Etiópia leva experiência do Legado Verde a outros países africanos
Iniciativa fortalece vínculos entre os povos participantes
A Etiópia está levando sua experiência com o programa Legado Verde para outros países africanos, com o objetivo de compartilhar conhecimentos e práticas nas áreas de conservação ambiental, reflorestamento e plantio de árvores. Nesse âmbito, o país enviou 24 jovens para Zimbábue, Gana e Nigéria.
Segundo a Fana Media Corporation (FMC), parceira da TV BRICS o projeto está sendo realizado pela segunda vez e prevê o envio de oito jovens para cada um dos três países. A experiência deverá posteriormente ser ampliada para outras nações africanas.
Além de compartilhar conhecimentos, a cooperação busca fortalecer os vínculos entre os povos e as relações entre os países participantes. A iniciativa dá continuidade a uma experiência semelhante realizada no Paquistão no ano passado, quando foi promovida uma atividade de plantio de árvores.

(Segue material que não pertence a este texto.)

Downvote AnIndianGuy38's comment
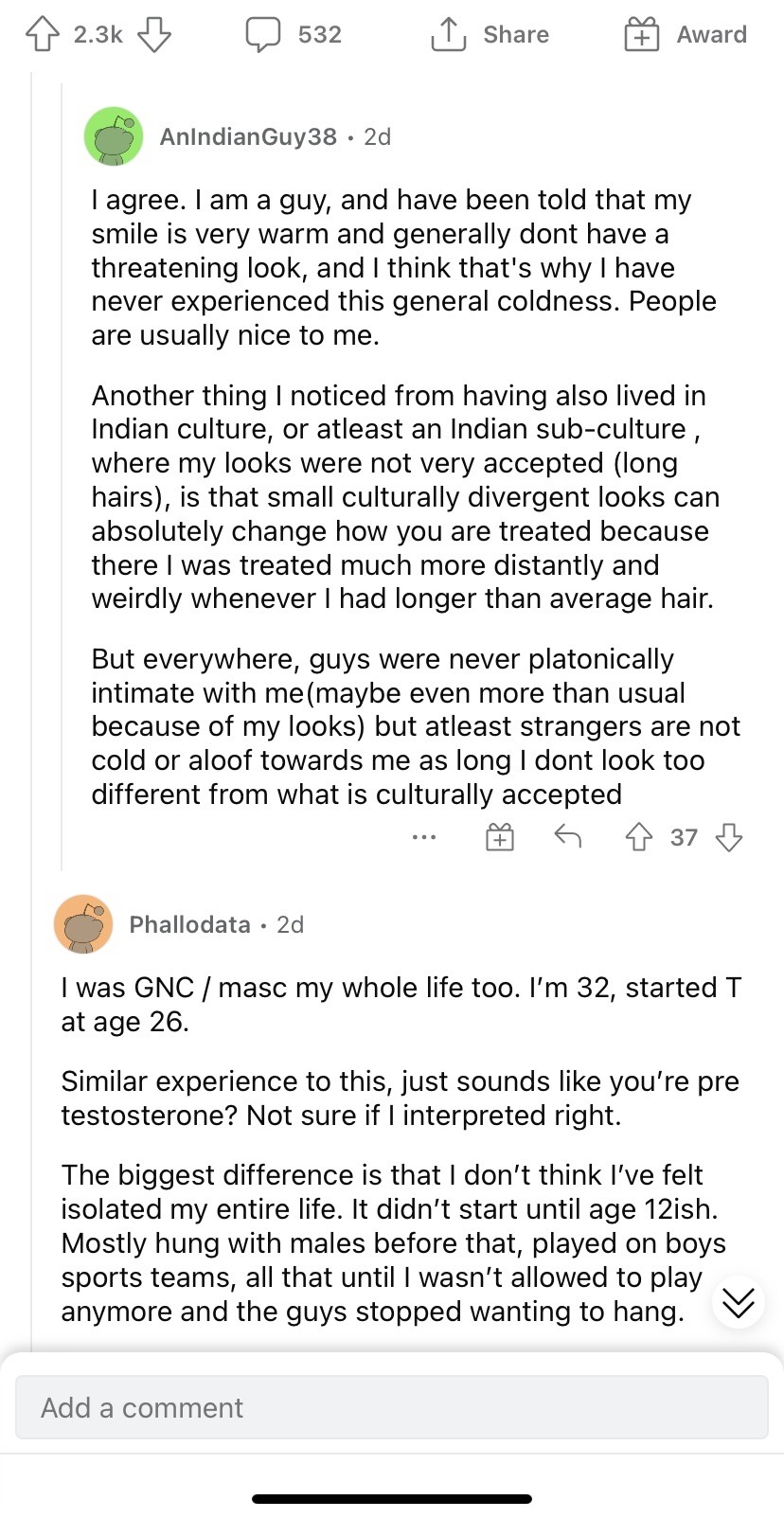784x1518 pixels. click(x=728, y=837)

Lançado em 2019 sob a liderança do primeiro-ministro Abiy Ahmed, o Legado Verde vem ampliando sua escala. Em 3 de agosto, a Etiópia plantou 805,3 milhões de mudas em um único dia, superando a meta de 800 milhões estabelecida para a campanha. Ao longo dos últimos sete anos, mais de 48 bilhões de mudas foram plantadas em todo o território nacional.
Os países do BRICS e seus parceiros vêm implementando diversas iniciativas e medidas na área ambiental, que ocupa lugar de destaque na pauta do grupo.

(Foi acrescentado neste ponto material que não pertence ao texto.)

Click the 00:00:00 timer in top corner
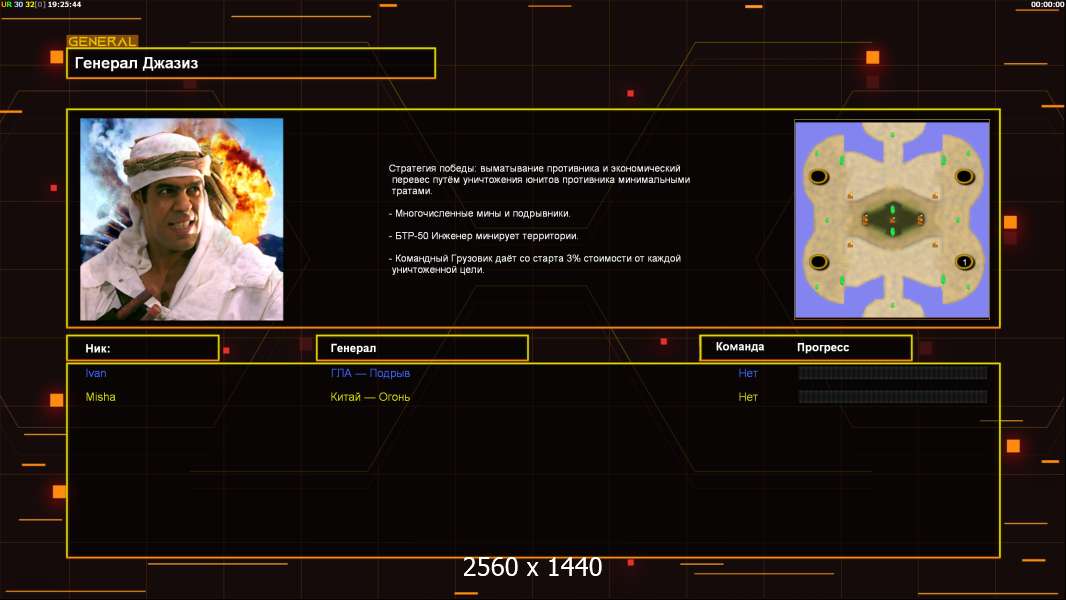This screenshot has height=600, width=1066. click(x=1047, y=5)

No Brasil, o Conselho Nacional do Meio Ambiente aprovou uma nova resolução para o licenciamento ambiental da aquicultura. As regras atualizadas estabelecem modalidades de licença proporcionais à escala da produção e um monitoramento ambiental compatível com o porte das atividades. A regulamentação também prevê medidas de prevenção e biossegurança para reduzir potenciais impactos ambientais e contribuir para uma aquicultura mais sustentável, informou o Ministério da Pesca e Aquicultura.
Paralelamente, na China, estão sendo ampliados os esforços para recuperar o cipreste-de-penhasco (Thuja sutchuenensis), espécie rara que esteve à beira da extinção, por meio de técnicas de propagação artificial, reintrodução na natureza e conservação fora de seu habitat original. Após serem reintroduzidas em 2015, as primeiras mudas cultivadas artificialmente atingiram maturidade reprodutiva e passaram a produzir sementes viáveis. Atualmente, a espécie também é cultivada experimentalmente em diferentes regiões do país, com o objetivo de ampliar sua capacidade de adaptação, informou o China Daily, parceiro da rede TV BRICS.

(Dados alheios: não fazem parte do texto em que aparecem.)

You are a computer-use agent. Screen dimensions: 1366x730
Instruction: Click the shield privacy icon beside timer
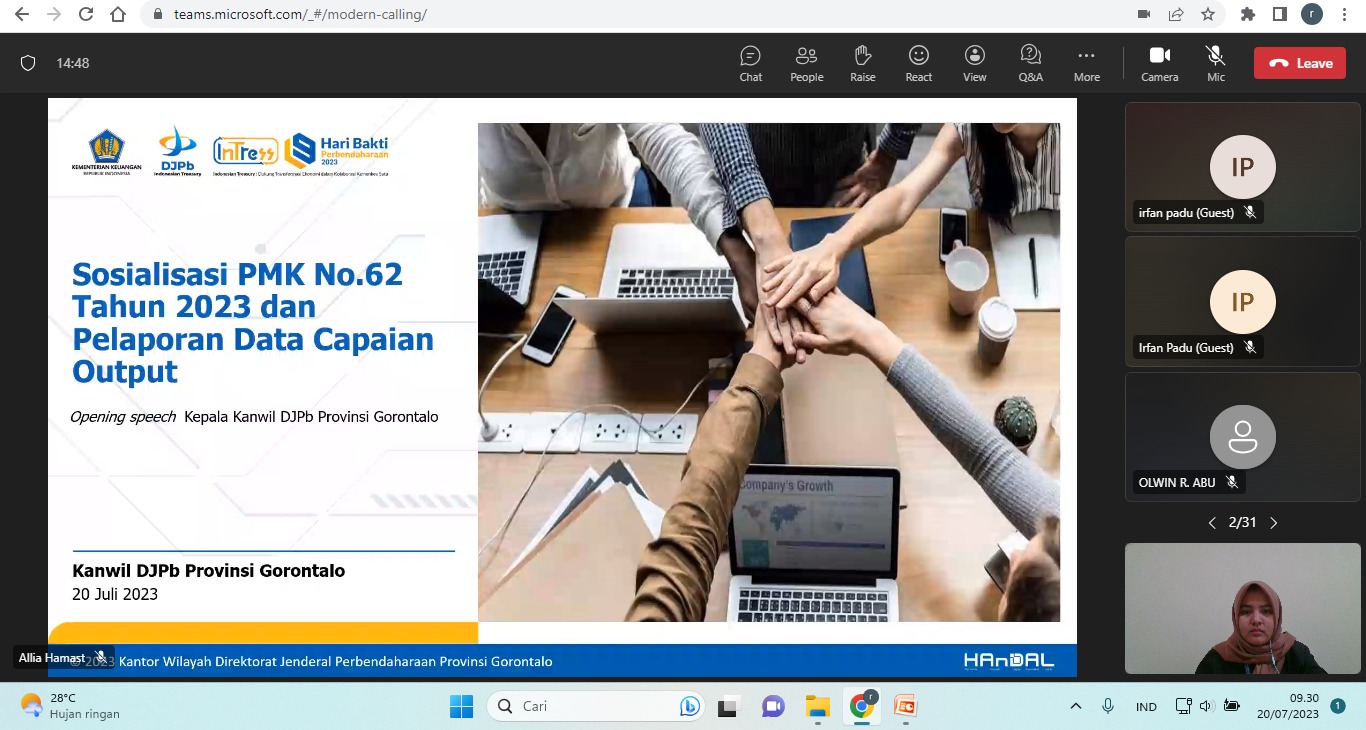pyautogui.click(x=28, y=63)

O Cazaquistão, por sua vez, está modernizando sua infraestrutura hídrica com a construção de 42 novos reservatórios e a reconstrução de outros 37, além da renovação de canais de irrigação e da adoção de sistemas digitais de gestão da água. Até 2030, o país pretende modernizar 14,5 mil km de canais e ampliar para 1,3 milhão de hectares a área atendida por tecnologias de economia de água. As medidas buscam reforçar a segurança hídrica, apoiar a agricultura e aumentar a eficiência no uso dos recursos. A informação é da Kazinform, outra parceira da rede.